_WHAT IS BEING ASKED_
Starting at the line that contains "The image size is (640, 547)." and ending with the last of the items, give these lines again with "Quote Panel" replaced by "Order Panel" and nothing else altered. Leave the pictures out.
====== THE DATA ======
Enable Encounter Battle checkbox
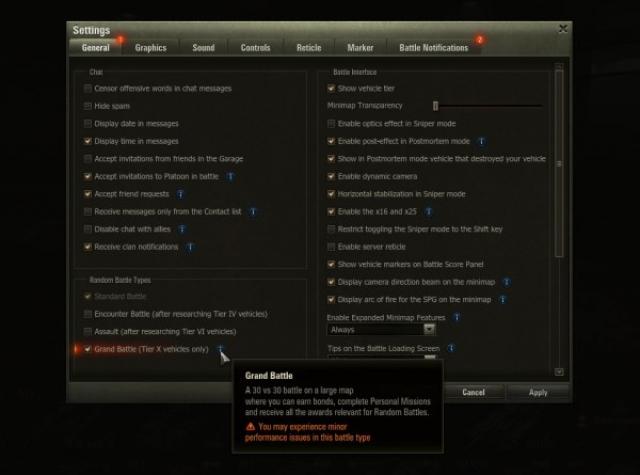The image size is (640, 475). [88, 314]
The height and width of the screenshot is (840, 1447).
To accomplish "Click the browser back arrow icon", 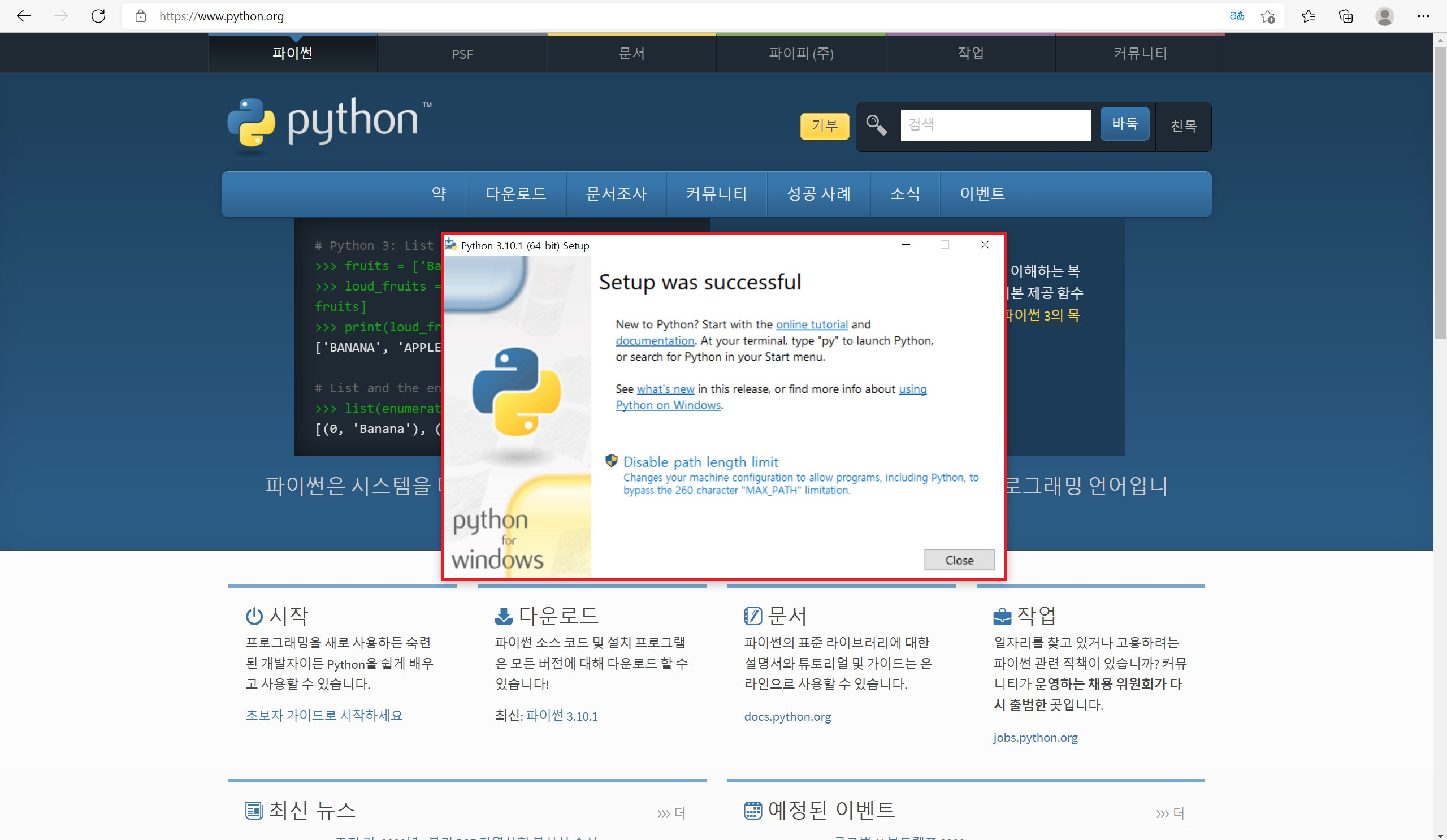I will [x=24, y=16].
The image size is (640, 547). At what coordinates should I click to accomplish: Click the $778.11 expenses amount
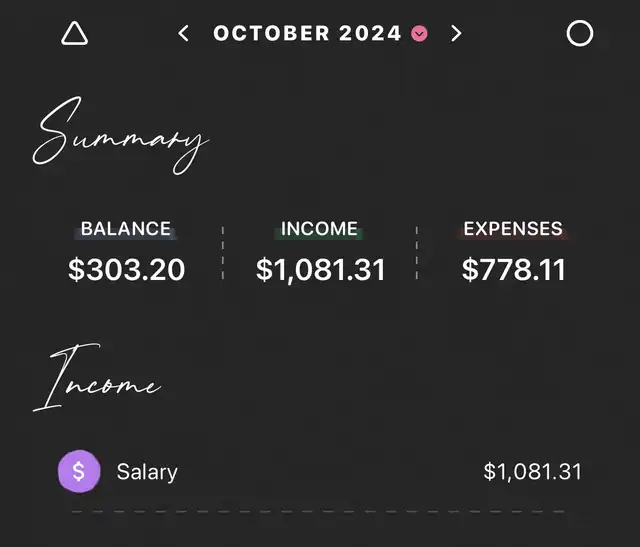click(514, 269)
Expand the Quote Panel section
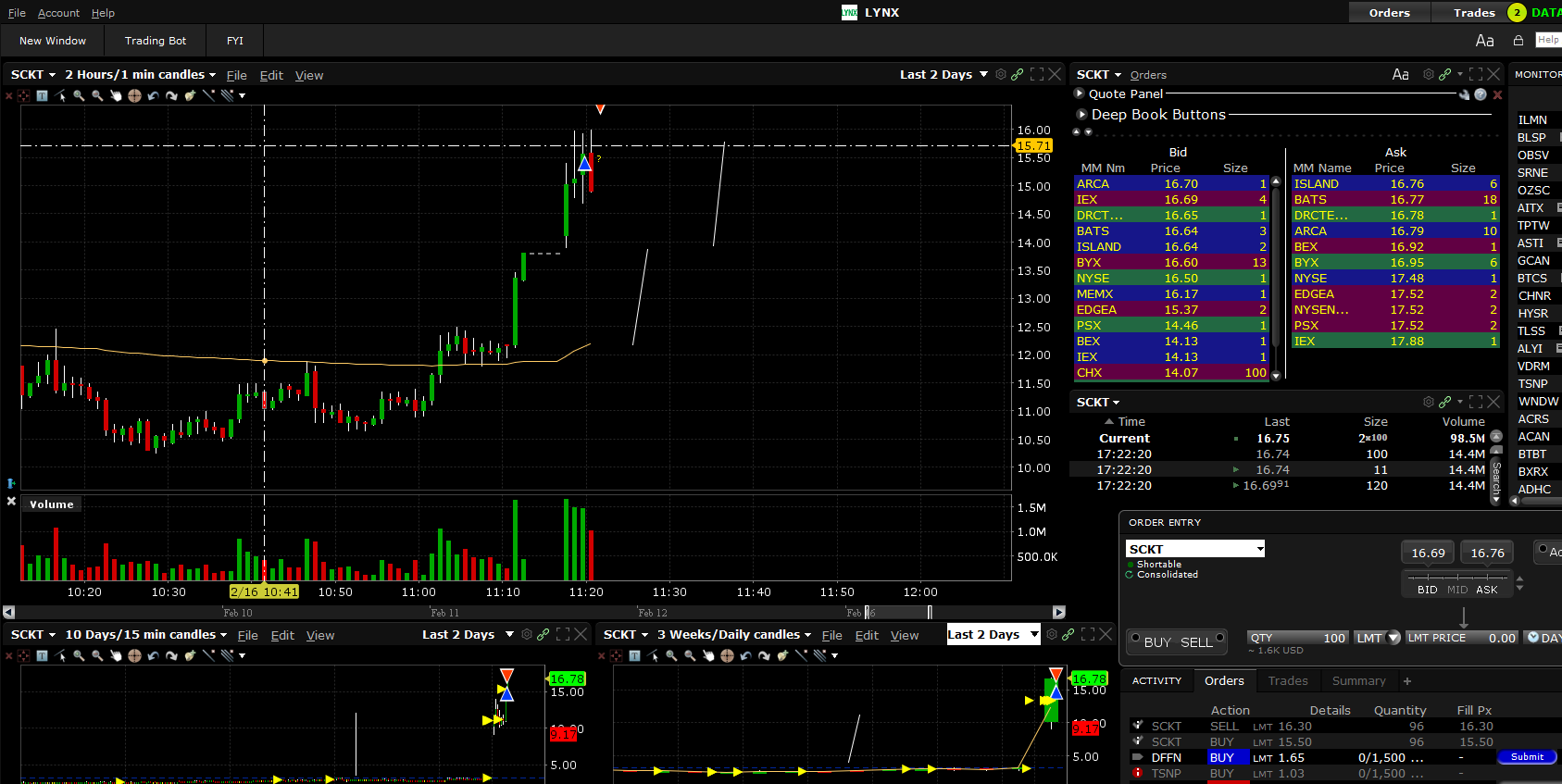The width and height of the screenshot is (1562, 784). point(1079,93)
======
_EXPECTED ANSWER_
The image size is (640, 547). At what coordinates should I click to accomplish: Click the $778.11 expenses amount
click(514, 269)
Expand the Order Panel section
The width and height of the screenshot is (1562, 784). point(1079,93)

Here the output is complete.